Tissues were homogenized and total RNA/DNA extracted with Qiagen kits. The concentration and purity of DNA/RNA were assessed by a SimpliNano spectrophotometer (Biochrom), and RNA integrity was confirmed with an Agilent Bioanalyzer. RNA samples with an RNA integrity number (RIN) ≥6 were selected for transcriptomic analysis.

EBV Detection

Extracted DNA was tested for the presence and quantity of EBV load via the Argene EBV quantification kit (Biomérieux), according to the manufacturer’s instructions. Following the EBV detection, all patient samples were categorized as EBV-negative and EBV-positive.

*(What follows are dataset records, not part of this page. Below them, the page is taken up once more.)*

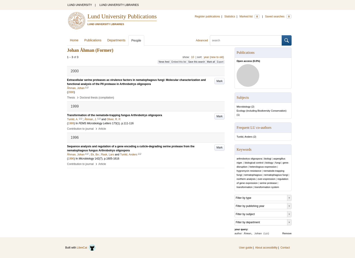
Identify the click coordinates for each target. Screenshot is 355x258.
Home (74, 40)
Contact (285, 247)
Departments (116, 40)
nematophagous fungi (276, 175)
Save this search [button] (196, 62)
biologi (267, 158)
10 (192, 57)
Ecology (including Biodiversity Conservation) (261, 110)
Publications (92, 40)
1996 (71, 158)
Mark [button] (219, 81)
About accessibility (266, 247)
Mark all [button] (211, 62)
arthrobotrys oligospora (249, 158)
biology (269, 162)
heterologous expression (263, 166)
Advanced (202, 40)
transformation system (266, 187)
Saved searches (278, 16)
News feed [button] (164, 62)
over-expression (266, 179)
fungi (278, 162)
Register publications (207, 16)
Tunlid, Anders (244, 136)
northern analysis (246, 179)
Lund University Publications (122, 16)
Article (102, 128)
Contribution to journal (80, 128)
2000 (71, 92)
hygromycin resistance (249, 170)
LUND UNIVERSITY (79, 5)
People (136, 40)
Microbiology (244, 106)
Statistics (229, 16)
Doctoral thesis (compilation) (97, 97)
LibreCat (86, 247)
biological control (254, 162)
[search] (246, 40)
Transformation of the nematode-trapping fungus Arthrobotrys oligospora (114, 115)
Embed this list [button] (178, 62)
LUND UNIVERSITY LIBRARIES (119, 5)
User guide (245, 247)
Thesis (71, 97)
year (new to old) (214, 57)
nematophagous (253, 175)
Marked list (250, 16)
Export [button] (220, 62)
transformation (244, 187)
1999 (71, 123)
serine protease (268, 183)
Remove (287, 233)
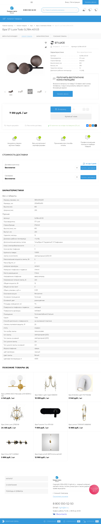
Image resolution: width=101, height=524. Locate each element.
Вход (67, 2)
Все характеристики (84, 52)
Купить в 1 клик (71, 116)
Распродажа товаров (94, 489)
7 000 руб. (50, 429)
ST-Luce (82, 58)
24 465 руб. (16, 429)
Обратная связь (10, 521)
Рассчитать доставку (33, 125)
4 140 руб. (16, 399)
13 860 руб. (84, 429)
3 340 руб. (84, 399)
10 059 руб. (50, 399)
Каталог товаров (12, 19)
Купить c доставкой (88, 168)
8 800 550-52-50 (29, 10)
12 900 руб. (50, 458)
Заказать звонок (90, 2)
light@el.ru (64, 508)
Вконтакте (60, 514)
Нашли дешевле (11, 125)
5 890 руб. (16, 458)
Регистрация (75, 2)
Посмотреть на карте (60, 496)
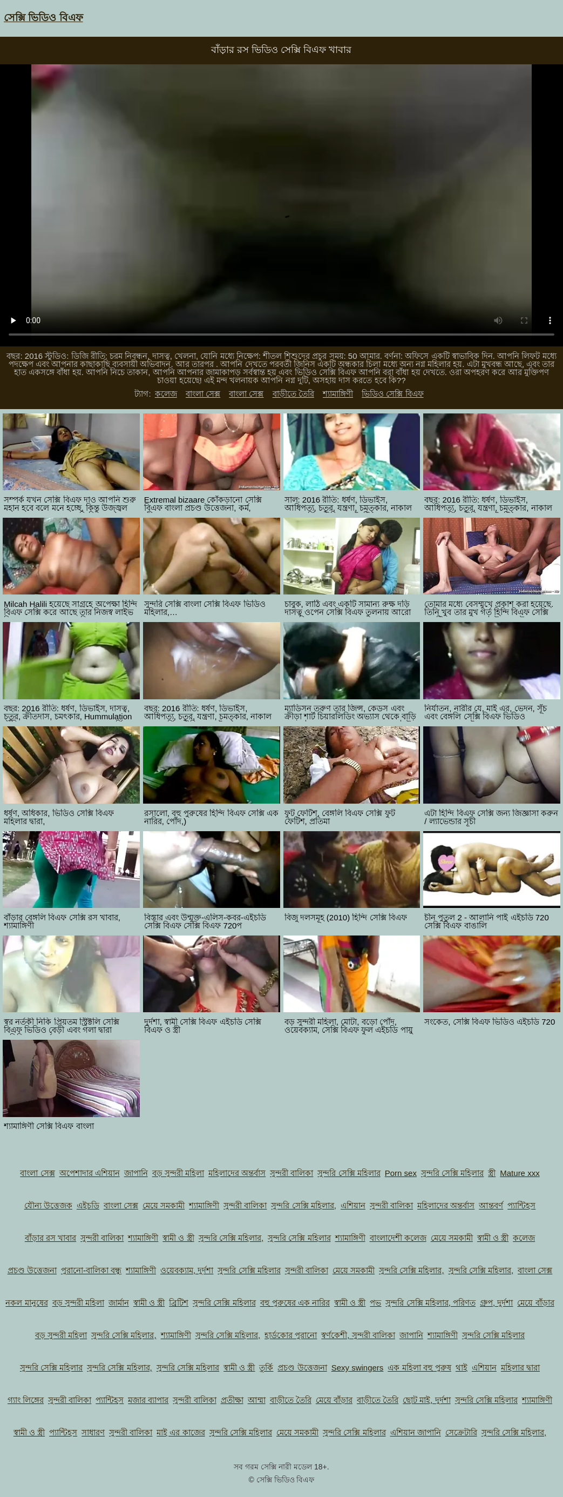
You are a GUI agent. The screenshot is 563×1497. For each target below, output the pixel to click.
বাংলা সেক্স (203, 393)
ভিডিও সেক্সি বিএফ (392, 393)
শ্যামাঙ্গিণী (338, 393)
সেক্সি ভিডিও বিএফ (43, 17)
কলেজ (166, 393)
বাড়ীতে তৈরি (293, 393)
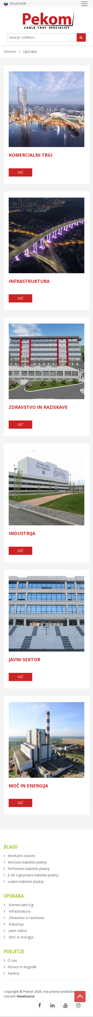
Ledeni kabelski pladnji (25, 881)
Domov (10, 51)
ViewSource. (26, 996)
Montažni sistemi (21, 855)
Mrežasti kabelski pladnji (27, 862)
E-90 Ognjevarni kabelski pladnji (33, 875)
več (20, 172)
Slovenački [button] (17, 3)
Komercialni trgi (30, 155)
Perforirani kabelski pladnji (29, 868)
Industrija (22, 533)
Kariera (13, 973)
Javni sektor (24, 659)
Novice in (22, 966)
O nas (12, 960)
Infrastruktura (29, 281)
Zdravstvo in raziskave (38, 407)
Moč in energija (28, 786)
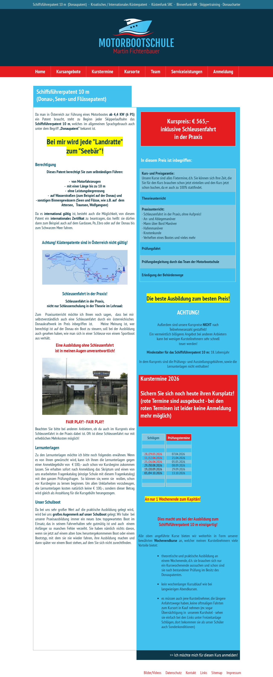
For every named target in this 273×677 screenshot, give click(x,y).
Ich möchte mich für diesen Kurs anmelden (205, 655)
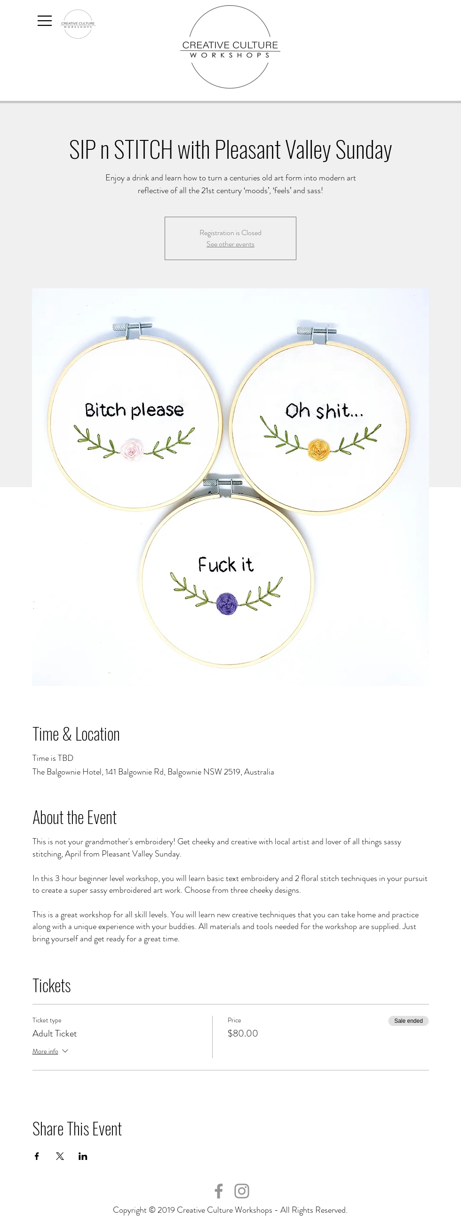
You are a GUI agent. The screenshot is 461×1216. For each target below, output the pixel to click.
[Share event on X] (60, 1156)
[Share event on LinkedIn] (83, 1156)
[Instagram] (242, 1191)
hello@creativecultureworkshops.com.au (352, 1195)
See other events (230, 243)
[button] (45, 21)
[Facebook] (219, 1191)
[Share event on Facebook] (36, 1156)
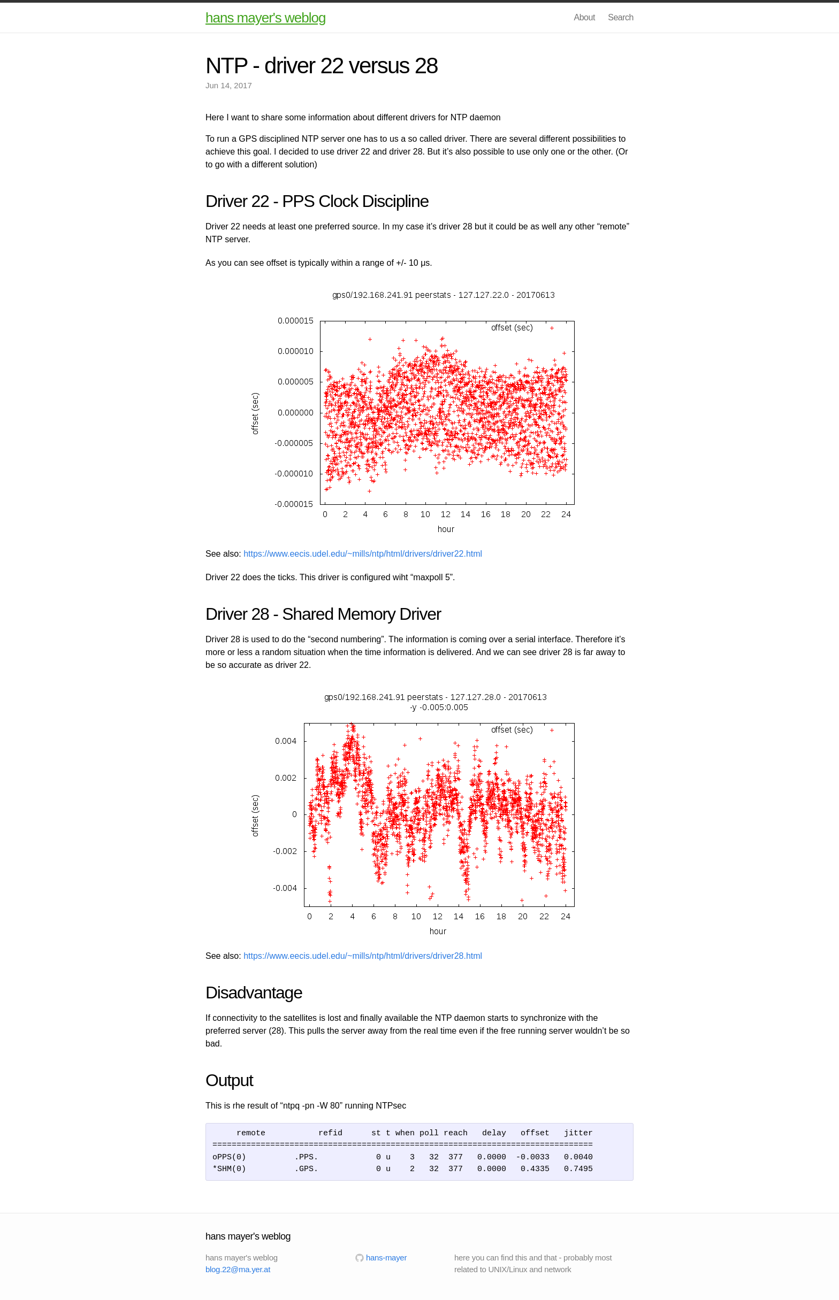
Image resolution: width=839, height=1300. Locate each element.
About (584, 17)
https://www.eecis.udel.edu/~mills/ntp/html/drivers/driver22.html (362, 553)
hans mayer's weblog (265, 18)
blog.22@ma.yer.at (237, 1269)
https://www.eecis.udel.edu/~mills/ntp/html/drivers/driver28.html (362, 955)
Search (621, 17)
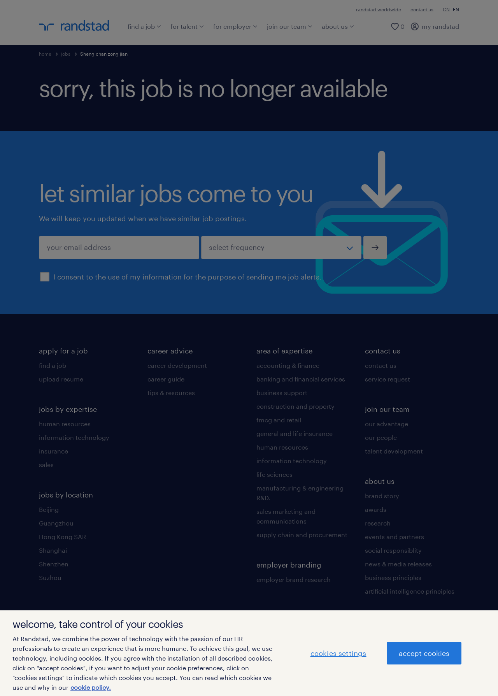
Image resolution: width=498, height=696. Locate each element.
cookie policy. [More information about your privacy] (90, 687)
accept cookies (424, 653)
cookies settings (338, 653)
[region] (249, 653)
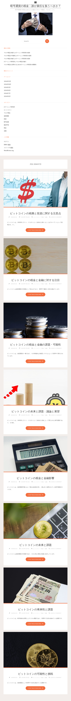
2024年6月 (7, 96)
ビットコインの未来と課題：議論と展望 (35, 411)
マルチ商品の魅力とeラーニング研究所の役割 (17, 52)
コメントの (8, 147)
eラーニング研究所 (9, 107)
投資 (5, 119)
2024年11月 (7, 81)
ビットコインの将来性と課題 (35, 609)
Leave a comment (56, 217)
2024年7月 (7, 93)
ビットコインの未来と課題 (35, 545)
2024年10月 (7, 84)
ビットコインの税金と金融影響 (35, 478)
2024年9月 (7, 87)
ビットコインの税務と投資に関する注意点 (35, 213)
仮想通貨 (6, 116)
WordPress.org (9, 150)
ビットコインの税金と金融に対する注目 (35, 280)
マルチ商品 (7, 113)
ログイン (6, 141)
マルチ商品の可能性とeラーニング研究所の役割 (17, 56)
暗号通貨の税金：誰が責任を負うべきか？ (35, 6)
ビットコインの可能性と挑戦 (35, 673)
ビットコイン (8, 110)
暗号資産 (6, 122)
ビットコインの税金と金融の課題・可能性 (35, 344)
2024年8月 (7, 90)
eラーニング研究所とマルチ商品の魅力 (15, 61)
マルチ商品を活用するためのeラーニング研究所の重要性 (20, 64)
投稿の (7, 144)
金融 (5, 131)
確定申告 (6, 125)
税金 (5, 128)
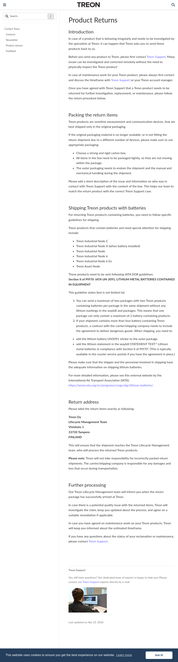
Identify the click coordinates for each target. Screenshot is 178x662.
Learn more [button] (124, 655)
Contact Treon (12, 28)
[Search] (173, 5)
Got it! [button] (159, 655)
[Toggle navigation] (4, 4)
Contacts (10, 34)
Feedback (10, 51)
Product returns (14, 45)
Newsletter (11, 39)
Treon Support (156, 56)
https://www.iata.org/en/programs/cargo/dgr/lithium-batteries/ (111, 385)
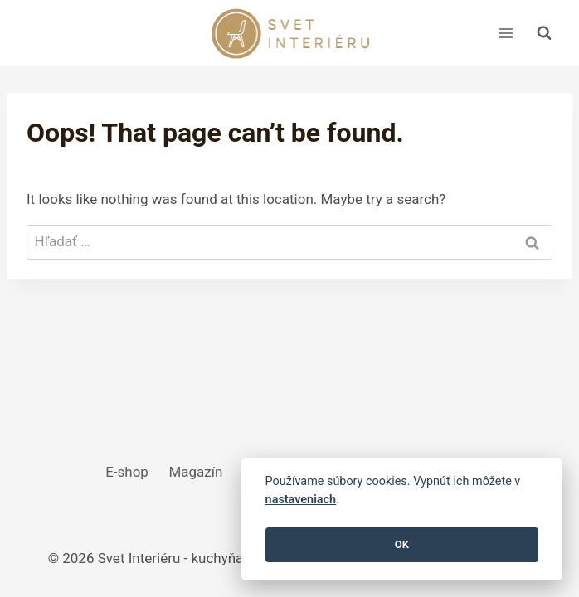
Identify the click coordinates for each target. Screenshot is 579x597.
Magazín (195, 472)
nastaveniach (301, 500)
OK (402, 544)
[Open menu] (505, 33)
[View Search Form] (544, 33)
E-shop (126, 472)
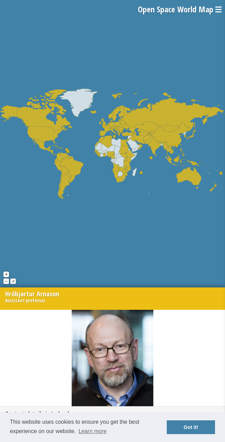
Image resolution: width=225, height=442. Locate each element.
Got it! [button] (191, 427)
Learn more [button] (93, 431)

Methylation-Specific Quantitative Polymerase Chain Reaction for Latent vs Lytic EBV

EBV-positive samples (Appendix Tables 1 and 2) underwent methylation-specific quantitative polymerase chain reaction (methyl-qPCR) to assess methylation levels, distinguishing latent and lytic states (Borde et al. 2022).

Transcriptome Microarrays

Sixteen tissue samples underwent transcriptomic analysis: 4 healthyEBV-negative (H_NEG), 4 healthy EBV-positive (H_EBV), 4 periodontitis EBV-negative (P_NEG), and 4 periodontitis EBV-positive (P_EBV). Briefly, RNA was transcribed to cDNA and labeled by the single-color Low Input Quick Amp Labeling Kit (Agilent). Labeled cRNA was hybridized onto SurePrint G3 Human Gene Expression (8 × 60 K) microarrays, with fluorescent signals detected by Agilent’s scanner. Data were analyzed with limma and normalized by the quantile method. Pathway analysis was conducted by Ingenuity Pathway Analysis (IPA; Qiagen; Fall Release 2022) software. The microarray data are deposited in the GEO database (GSE223328).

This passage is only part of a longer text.